A year ago, Mrs. Franco started cooking for some hungry children from the neighborhood. Now she provides two meals a day for 65 of its dirt-poor residents.
"It feels good to help, good to see a little child coming with a plate for something to eat," says Mrs. Franco, 30, a passionate, determined mother of seven. "I don't have a penny to spend. I live by barter, but it's gratifying to help."
Mrs. Franco is just one of the many thousands who have felt compelled to act as Argentina's four-year recession bites ever deeper. Since the country's crisis hit new lows in December, volunteers from all levels of society have flocked to offer their skills, their food or their clothes to anyone in need.
"We've seen an explosion of solidarity in recent months," says Silvia Baez, a volunteer who administers a network of soup kitchens in several of the capital's slums. "There's a lot of empathy for the poor because the inequality in Argentina is now extremely visible. No one is safe from it anymore, not even the rich."
The seemingly endless recession has sent the jobless rate soaring to more than 20 percent. Each month, 60,000 lose their jobs, and most have little hope of finding new work.

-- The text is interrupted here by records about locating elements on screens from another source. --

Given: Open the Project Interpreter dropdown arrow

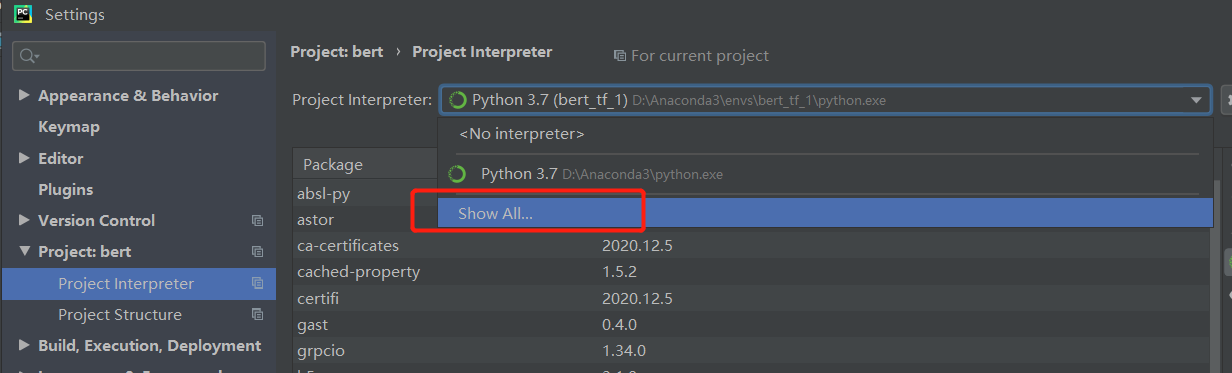Looking at the screenshot, I should point(1196,101).
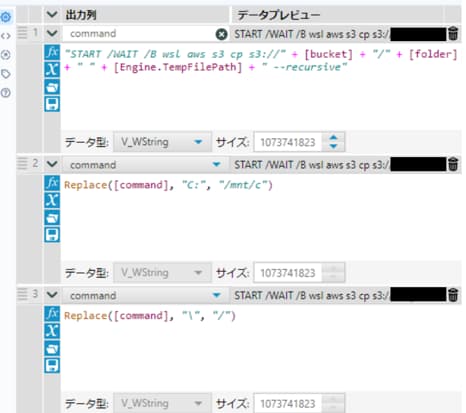Screen dimensions: 466x413
Task: Save expression 1 using the disk icon
Action: (52, 104)
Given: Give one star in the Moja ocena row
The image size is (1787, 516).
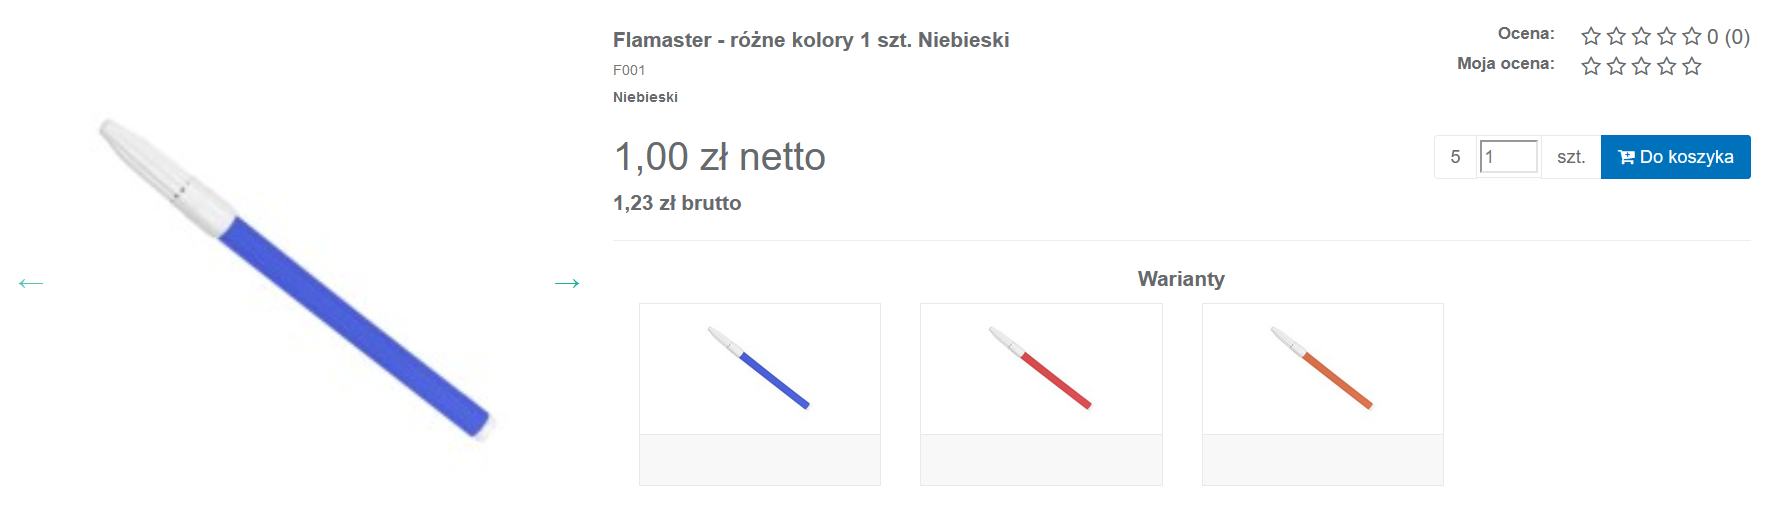Looking at the screenshot, I should click(1591, 67).

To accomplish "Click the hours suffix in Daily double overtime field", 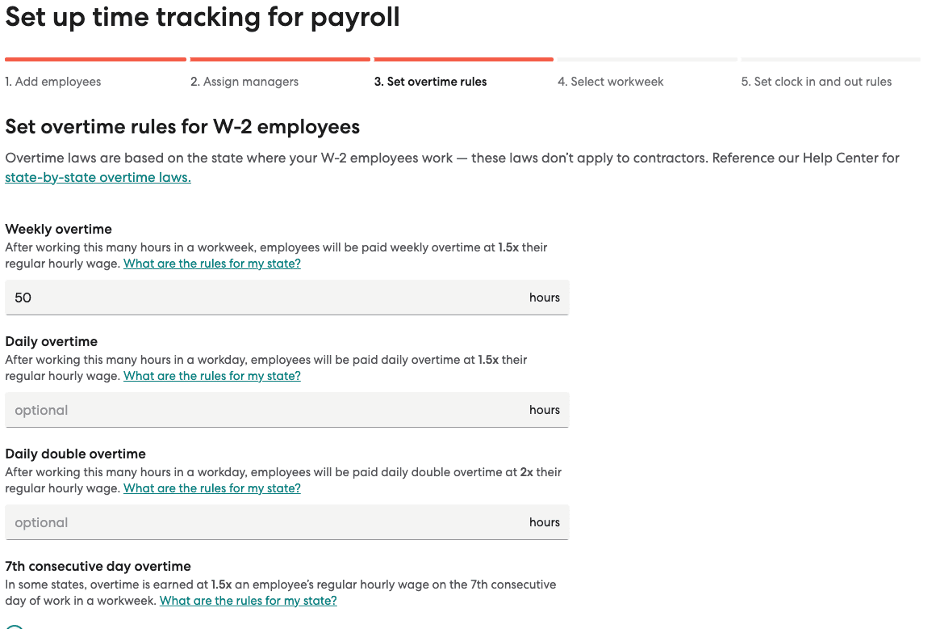I will pyautogui.click(x=544, y=522).
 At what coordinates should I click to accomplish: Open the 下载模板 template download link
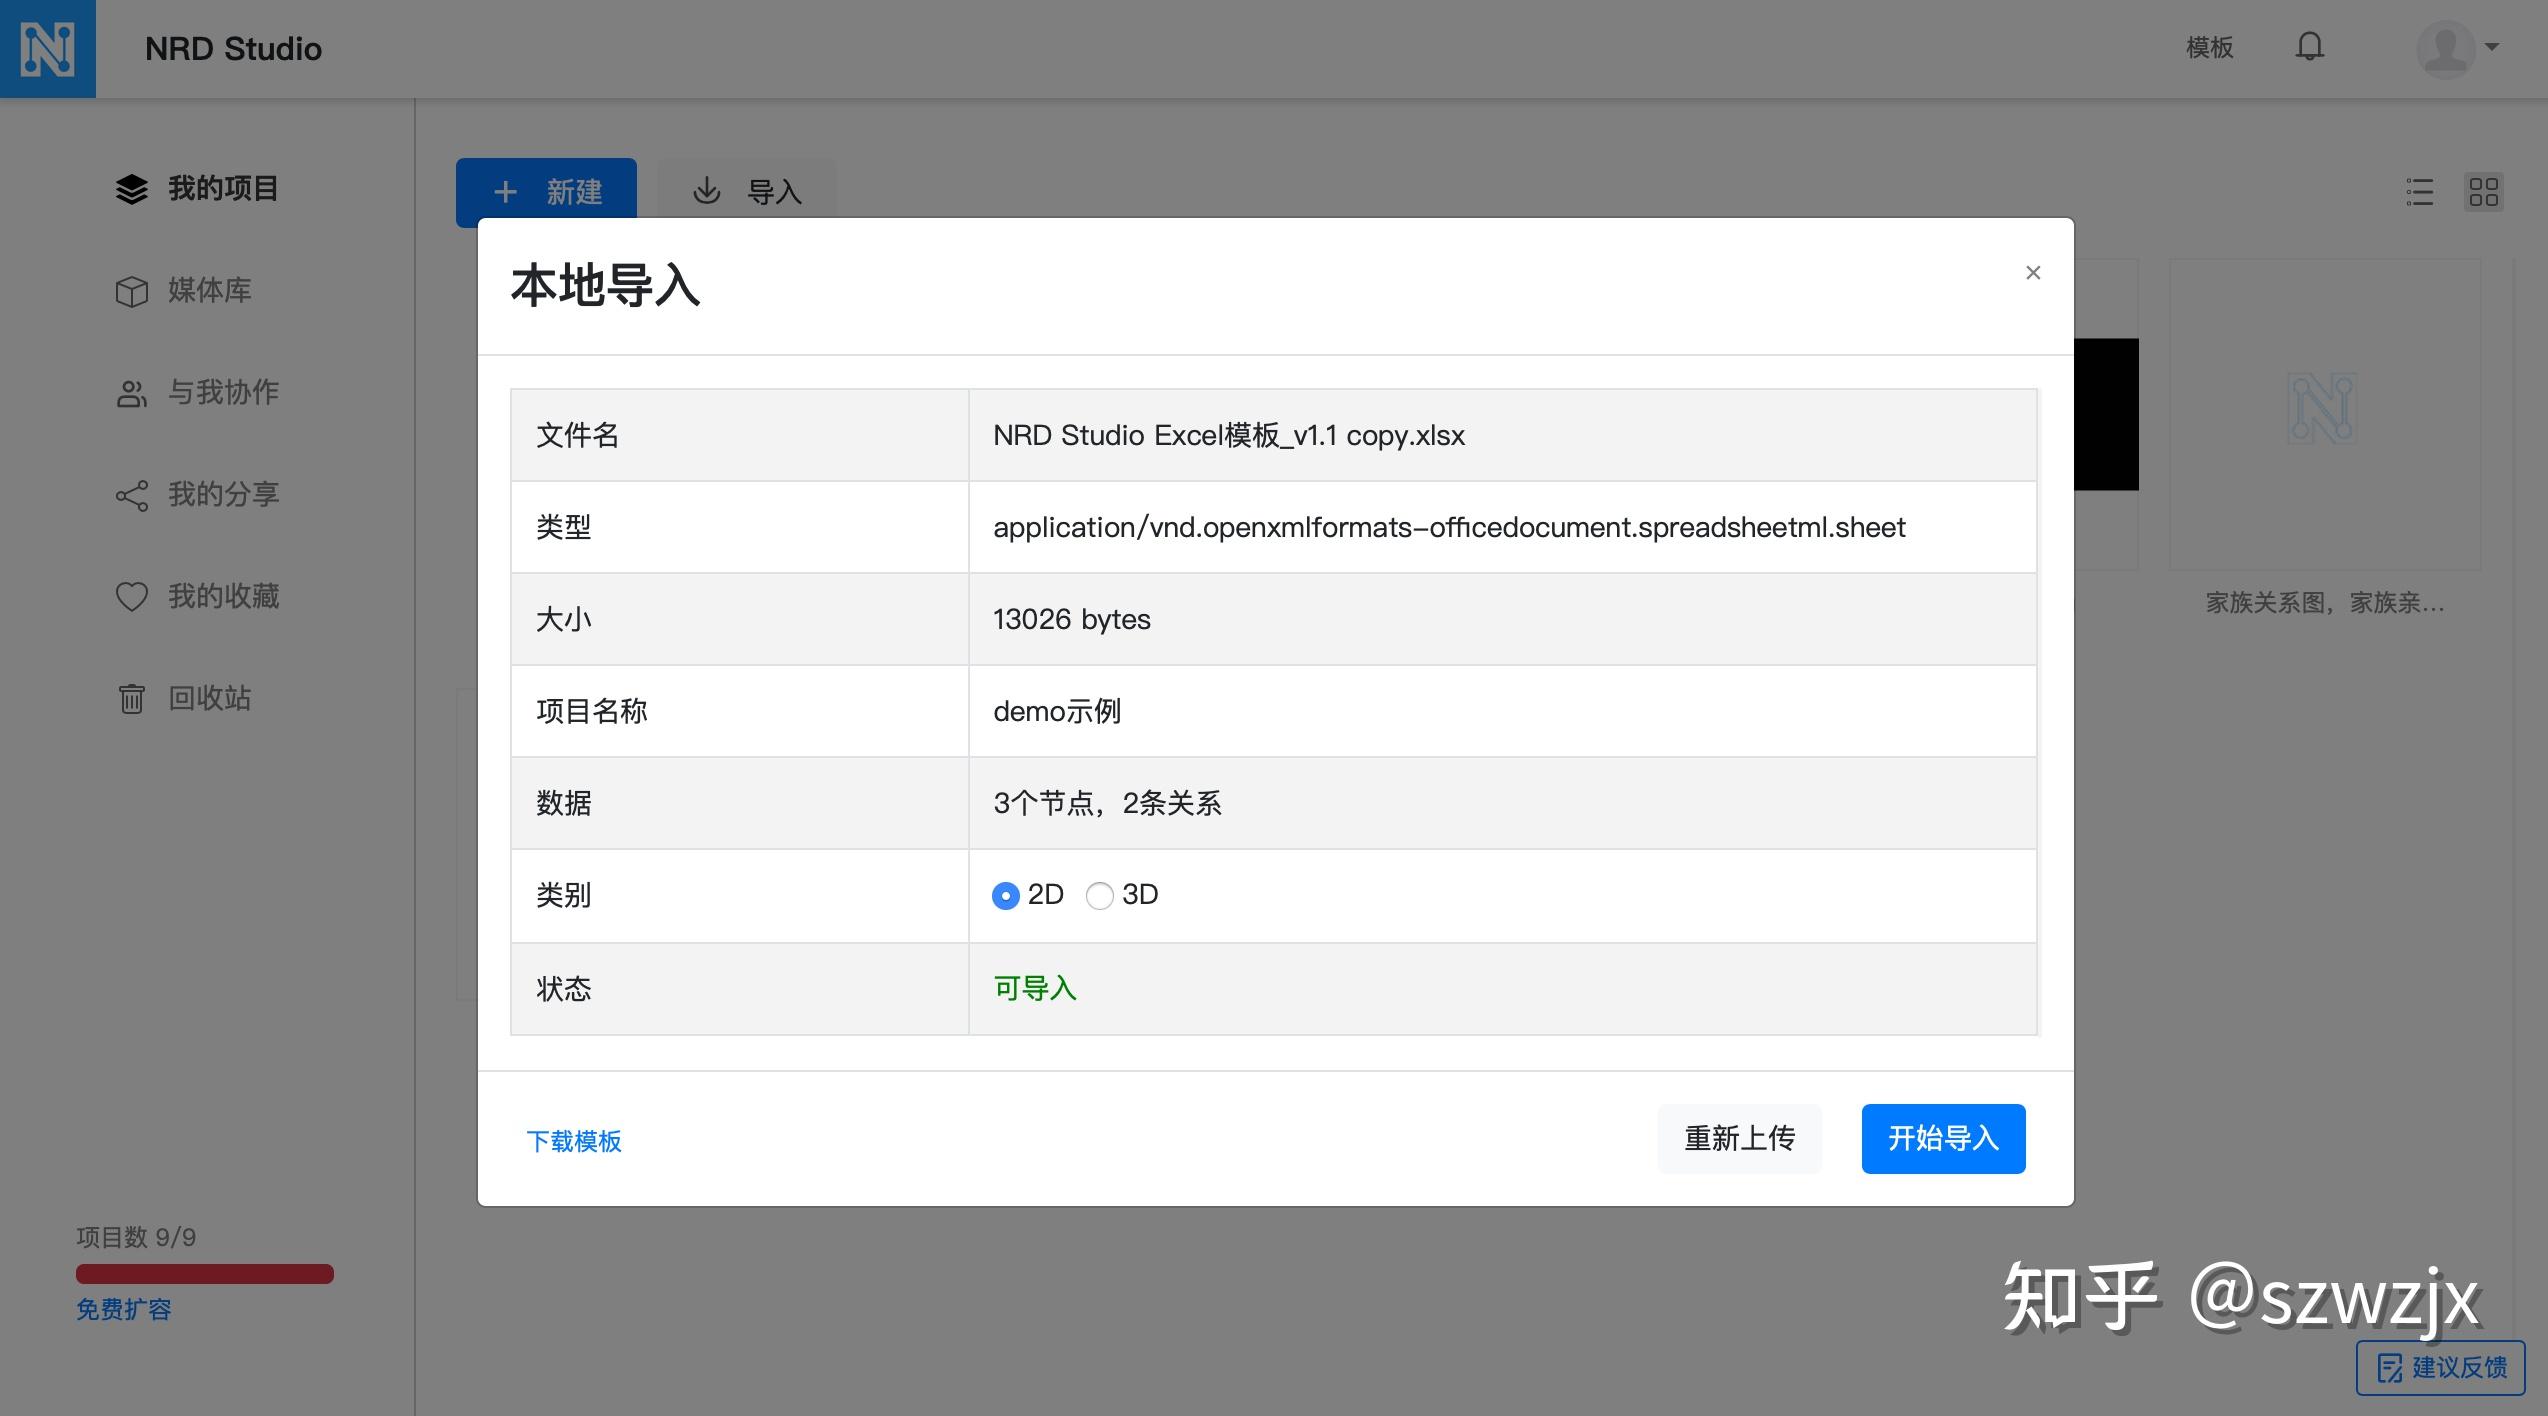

The government says poverty levels have surged from 15 percent to 45 percent of the population in less than a decade. Officials say that each day an additional 8,000 slip below the official poverty line.
The country's 23 provincial governments operate a basic welfare safety net, but charity organizers say it is woefully inadequate in coping with the scale of Argentina's crisis.
Charity groups estimate that 400 soup kitchens in Buenos Aires and hundreds more in other cities have sprung up in the past several months.
Most start spontaneously and remain independent.
"The typical pattern is that a natural leader emerges, usually a woman, who simply decides to prepare food for those around her," Mrs. Baez says.
"Sometimes they can get resources from the local authorities, but mostly they plead, petition, or ask anyone who might be able to help."
Across the country, people are donating food and clothing in unprecedented quantities. Stores, from neighborhood grocery shops to national supermarket chains, regularly donate food, both on a large scale through charitable networks and to individuals in immediate need.
Many companies have also tried to expand outreach and donor programs, despite an abrupt downturn in profits.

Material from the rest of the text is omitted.